++++ Extracted text ++++
Gerome Miklau - University of Massachusetts, Amherst
Students: Fall 2024, unless noted otherwise, sessions will be virtual on Zoom.
Safely Analyzing Sensitive Network Data
Nov 18, 2009
Download: MP4 Video Size: 477.3MBWatch on YouTube
Abstract
Social and communication networks are formed by entities (such as individuals or computer hosts) and their connections (which may be contacts, relationships, or flows of information). Such networks are analyzed to understand the influence of individuals in organizations, the transmission of disease in communities, the operation of computer networks, among many other topics. While network data can now be recorded at unprecedented scale, releasing it can result in unacceptable disclosures about participants and their relationships. As a result, privacy concerns are severely constraining the dissemination of network data and disrupting the emerging field of network science.Our recent work investigates the properties of a network that can be accurately studied without threatening the privacy of individuals and their connections. We adopt the rigorous condition of differential privacy, and develop algorithms for releasing randomly perturbed statistics about the topology of a sensitive network. This talk will focus on two basic analysis tasks: the estimation of the degree distribution of a network and the study of small structural patterns that occur in a network (sometimes called motif analysis). We show that the degree distribution of a network can be very accurately estimated by a novel technique in which constraints are applied to the noisy output to improve utility. This technique is of general interest, and can be used to boost the accuracy of differentially private output in other tasks as well. We show that studying motifs is fundamentally harder, but can be done with acceptable accuracy if the privacy condition is relaxed.
About the Speaker
Gerome Miklau is an Assistant Professor at the University of Massachusetts, Amherst. His primary research interest is the secure management of large-scale data. This includes evaluating threats to privacy in published data, devising techniques for the safe publication of social networks, network traces, and audit logs, designing database management systems to implement security policies, and theoretically analyzing information disclosure. He received an NSF CAREER Award in 2007 and won the 2006 ACM SIGMOD Dissertation Award. He received his Ph.D. in Computer Science from the University of Washington in 2005. He earned Bachelor's degrees in Mathematics and in Rhetoric from the University of California, Berkeley, in 1995.
++++ Supplied entries ++++
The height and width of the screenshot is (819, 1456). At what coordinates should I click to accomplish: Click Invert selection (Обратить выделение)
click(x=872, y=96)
++++
++++ Supplied entries ++++
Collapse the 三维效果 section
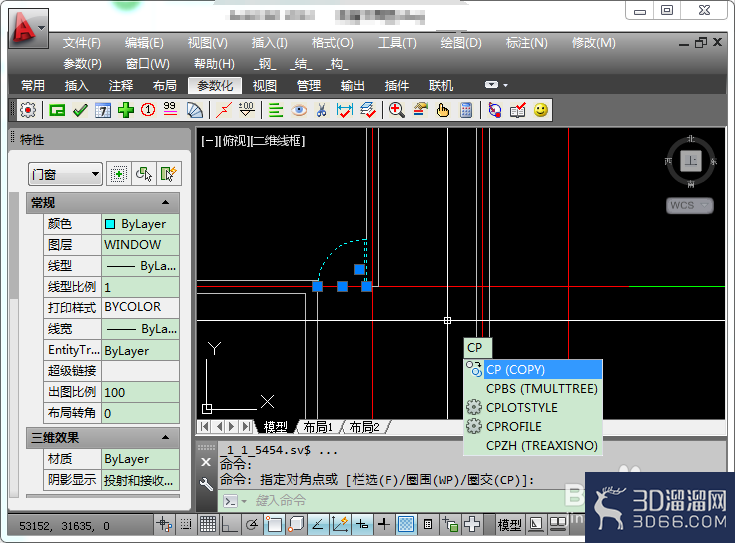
++++
++++ Supplied entries ++++
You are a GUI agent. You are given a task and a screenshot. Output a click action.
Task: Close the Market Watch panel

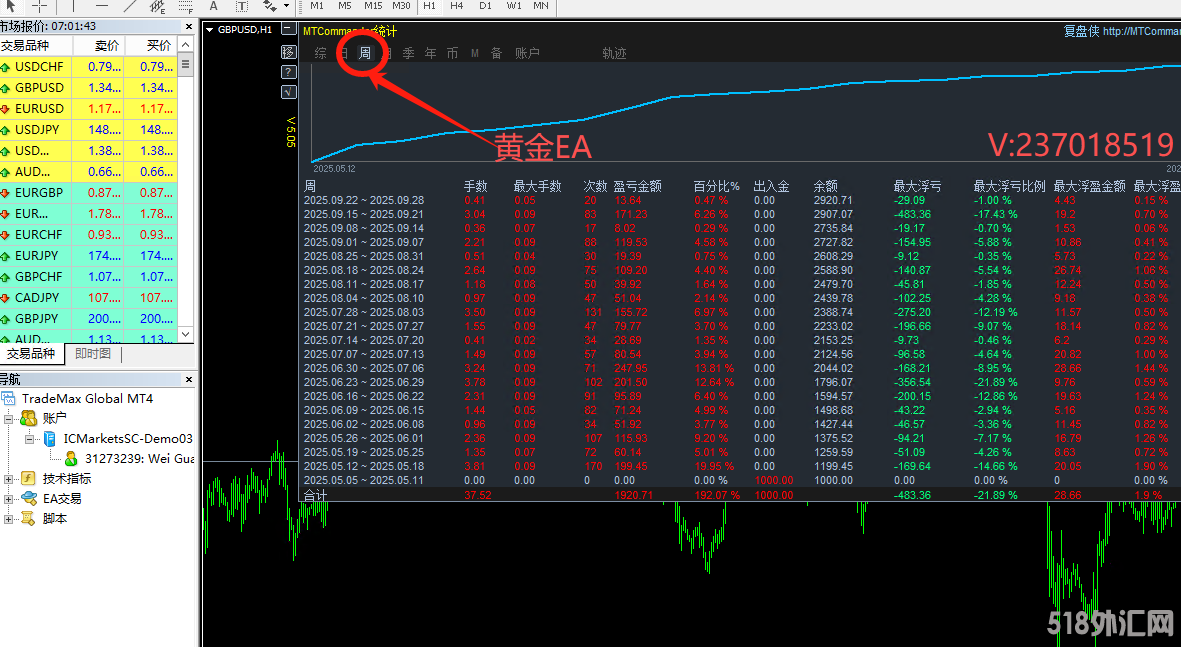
++++
### Exercises
**1)** According to the talk page, in what year did Gerome Miklau receive an NSF CAREER Award?
**2)** Please reproduce the part of the talk page that opens with the words containing "About the Speaker" and closes with "Berkeley, in 1995.".
The entries come from a separate source.

### Answers to the exercises
**1)** 2007

**2)**
About the Speaker
Gerome Miklau is an Assistant Professor at the University of Massachusetts, Amherst. His primary research interest is the secure management of large-scale data. This includes evaluating threats to privacy in published data, devising techniques for the safe publication of social networks, network traces, and audit logs, designing database management systems to implement security policies, and theoretically analyzing information disclosure. He received an NSF CAREER Award in 2007 and won the 2006 ACM SIGMOD Dissertation Award. He received his Ph.D. in Computer Science from the University of Washington in 2005. He earned Bachelor's degrees in Mathematics and in Rhetoric from the University of California, Berkeley, in 1995.